Supplied passage.
Two museum openings not to miss in June
This June sees the opening of two much-anticipated museums in Denmark. One is a completely new opening and the other is a reopening, following two years of renovation.
Designmuseum Denmark reopens 19 June 2022
The museum’s history
The historic Designmuseum Denmark has been closed for renovation for the past two years, but is now reopening with eight new exhibitions. The Copenhagen rococo building was originally Denmark’s first public hospital, but has housed the Designmuseum since 1927. Back then, the renowned mid-century modern designer Kaare Klint was in charge of transforming it from hospital to museum. He also taught, worked and lived at the museum at the time. During the renovation, the crumbling marble floors are being restored using the iconic tiles and original drawings from Klint’s 1920s transformation project.
The new museum
The museum will focus on the past, present and future of Danish design including the new exhibition space AKUT, which looks at different contemporary themes through a design lens. The first theme is sustainability and fashion.

Given records.
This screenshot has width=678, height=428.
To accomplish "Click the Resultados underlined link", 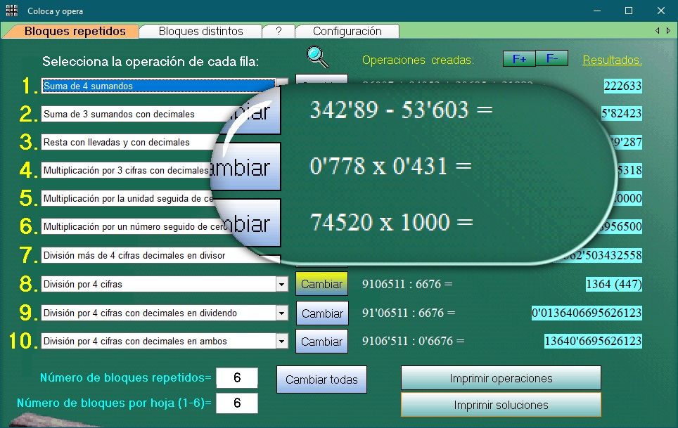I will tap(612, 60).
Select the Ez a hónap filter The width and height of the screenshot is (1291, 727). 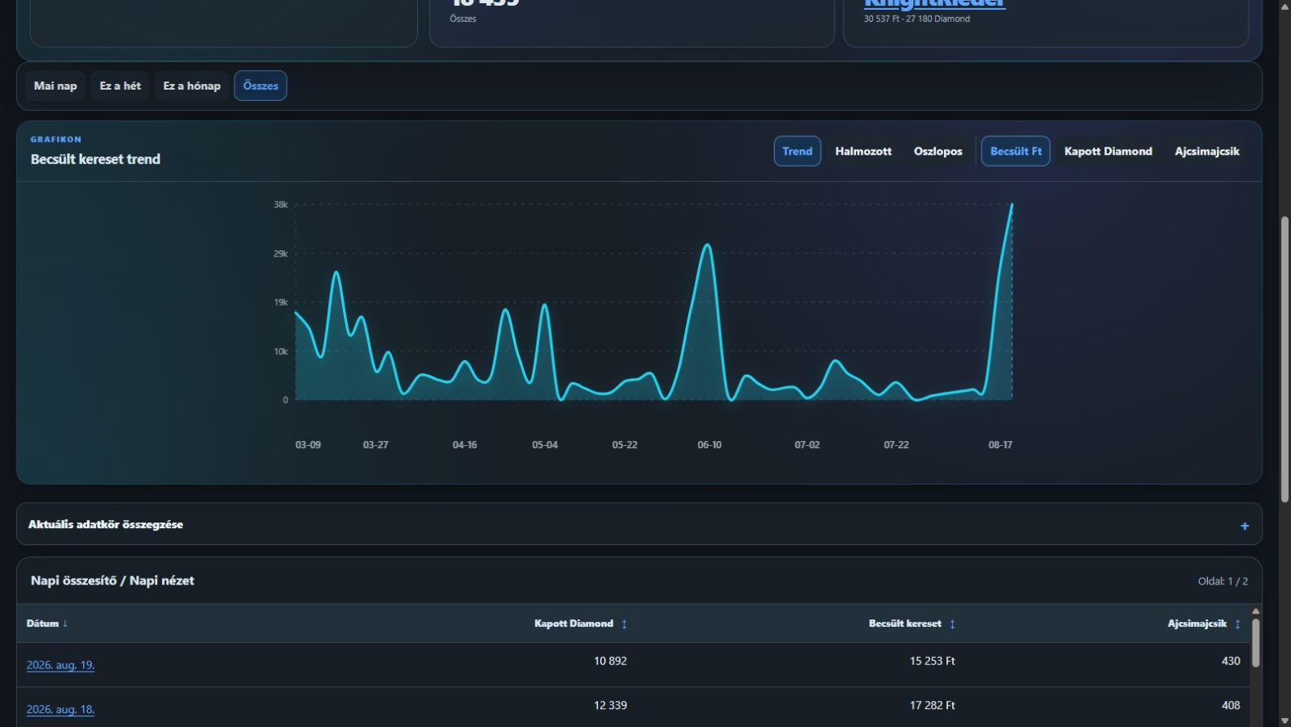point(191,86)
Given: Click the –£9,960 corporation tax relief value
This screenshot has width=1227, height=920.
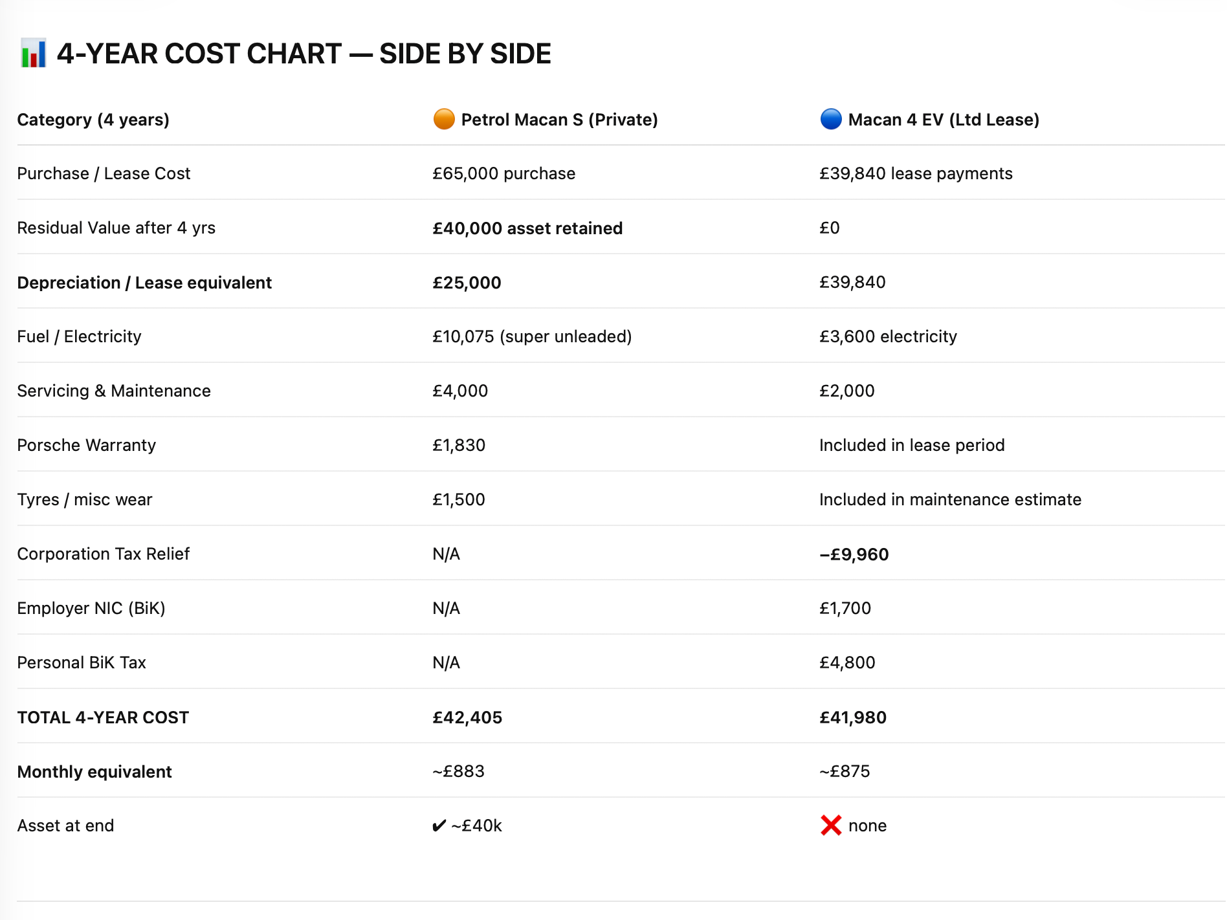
==
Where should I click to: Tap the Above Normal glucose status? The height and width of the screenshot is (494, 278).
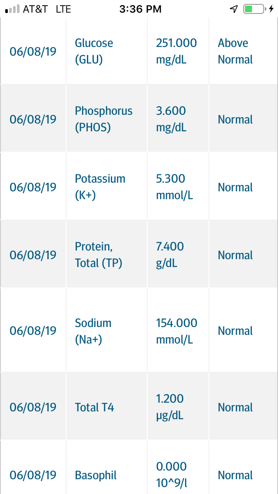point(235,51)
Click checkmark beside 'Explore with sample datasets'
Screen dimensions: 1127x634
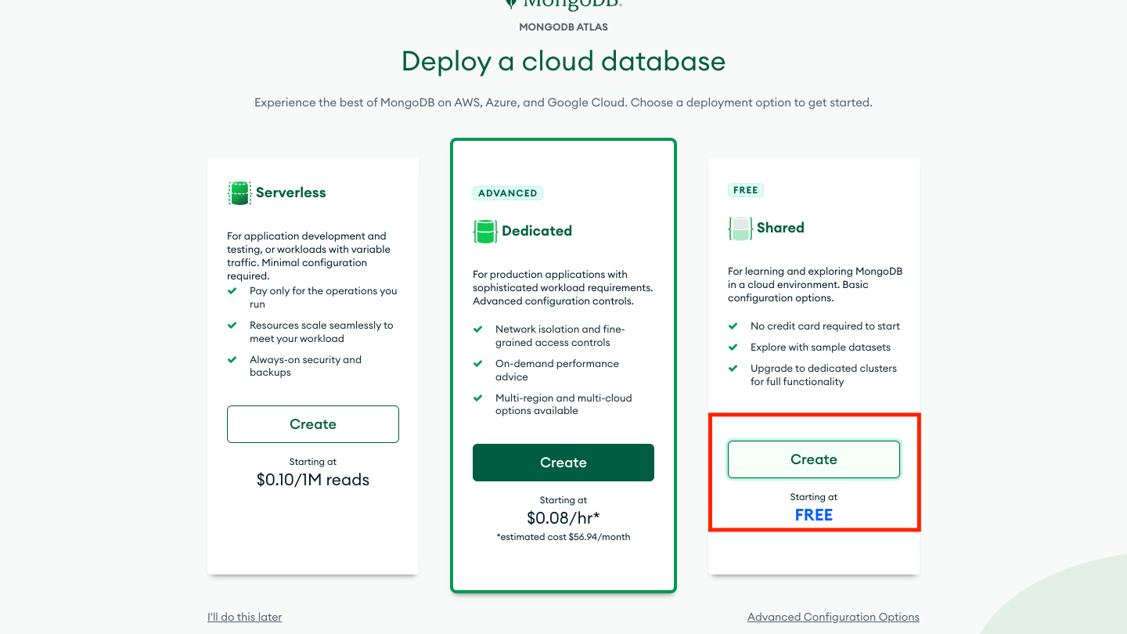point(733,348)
* * *
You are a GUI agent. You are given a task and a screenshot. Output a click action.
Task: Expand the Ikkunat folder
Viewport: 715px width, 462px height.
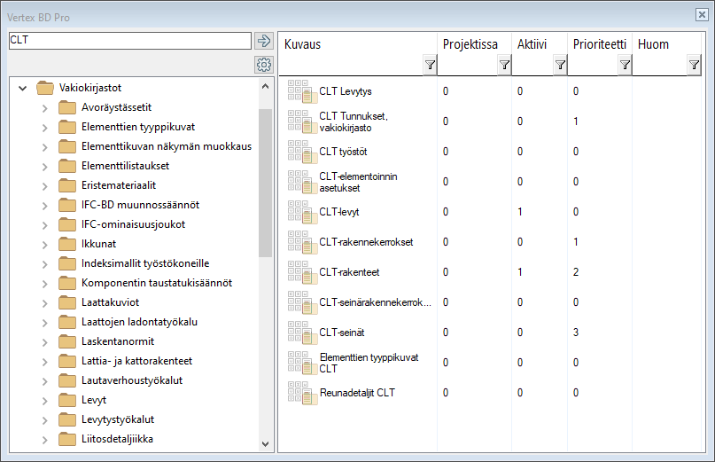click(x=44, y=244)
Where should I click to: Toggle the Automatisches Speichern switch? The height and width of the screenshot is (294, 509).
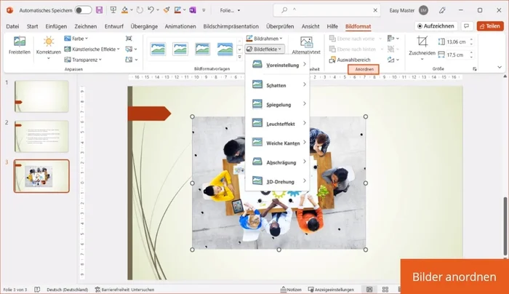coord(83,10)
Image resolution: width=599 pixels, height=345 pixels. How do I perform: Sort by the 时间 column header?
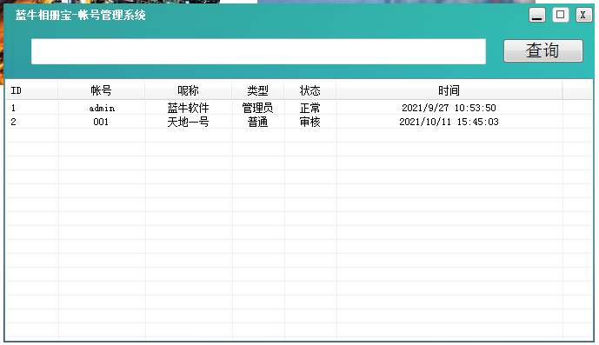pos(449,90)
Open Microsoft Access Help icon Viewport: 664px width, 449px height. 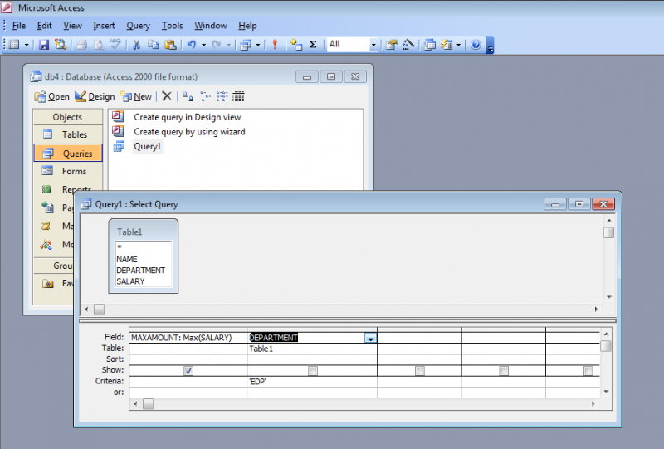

Task instructions.
• A. For each statement, decide whether the article on the Danish museum openings supports it. Answer yes or no, and quote the deciding words.
(i) Designmuseum Denmark was closed for renovation for two years before its reopening.
(ii) The rococo building that holds the Designmuseum was first built as a school.
(iii) Sustainability and fashion make up the first theme of the AKUT exhibition space.
• B. Write the next part of the article on the Danish museum openings, beginning after its final sentence.
The rows are separate material and have no connection to the article on the Danish museum openings.

Answers below.
• A.
(i) Yes: "has been closed for renovation for the past two years"
(ii) No: "was originally Denmark’s first public hospital"
(iii) Yes: "The first theme is sustainability and fashion."

• B.
The eight new exhibitions
The opening program include eight different exhibitions:
- The Future is Present (19 June 2022 – 01 June 2023): Looking at how designers are working to solve global challenges.
- The Magic of Form (19 June 2022 – 20 August 2023): Goes on a journey through the history of Danish design
- Wonder (19 June 2022 – 31 December 2025): Show some of the most extraordinary objects from the museum’s collection
- Powerful Patterns (19 June 2022 – 31 December 2025: Looks at patterns as an artform between art and design
- Table-be-set! (19 June 2022 – 31 December 2025: Inspired by the table that sets itself in Grimm’s fairytales, it will include seven tables showing how table setting has evolved from the Renaissance to mid-century modernism and up until today.
- Akut (19 June 2022 – 30 September 2022): Shows what is stirring on the design scene right now, and offers new, global perspectives on design, arts and crafts.
- Danish Silver (19 June 2022 – 31 December 2025): Looks at the role of silver in Danish design history.
- In the Making (19 June 2022 – 31 December 2025): Invites guests in to the process of designing the objects that we surround ourselves with on a daily basis.
FLUGT Refugee Museum of Denmark opens 25 June 2022
The new FLUGT (flee in Danish) museum aims to tell the stories of the largest refugee streams that Denmark has ever received, both historic and recent. The starting point is the stream of German refugees arriving in Denmark in the late stages of WWII, but also includes stories from refugees from e.g. Vietnam, Hungary, Afghanistan, Syria, and the most recent example, Ukraine. While the museum will not yet be telling personal stories from the Ukrainians, it will include the perspective of how they are greeted in Denmark.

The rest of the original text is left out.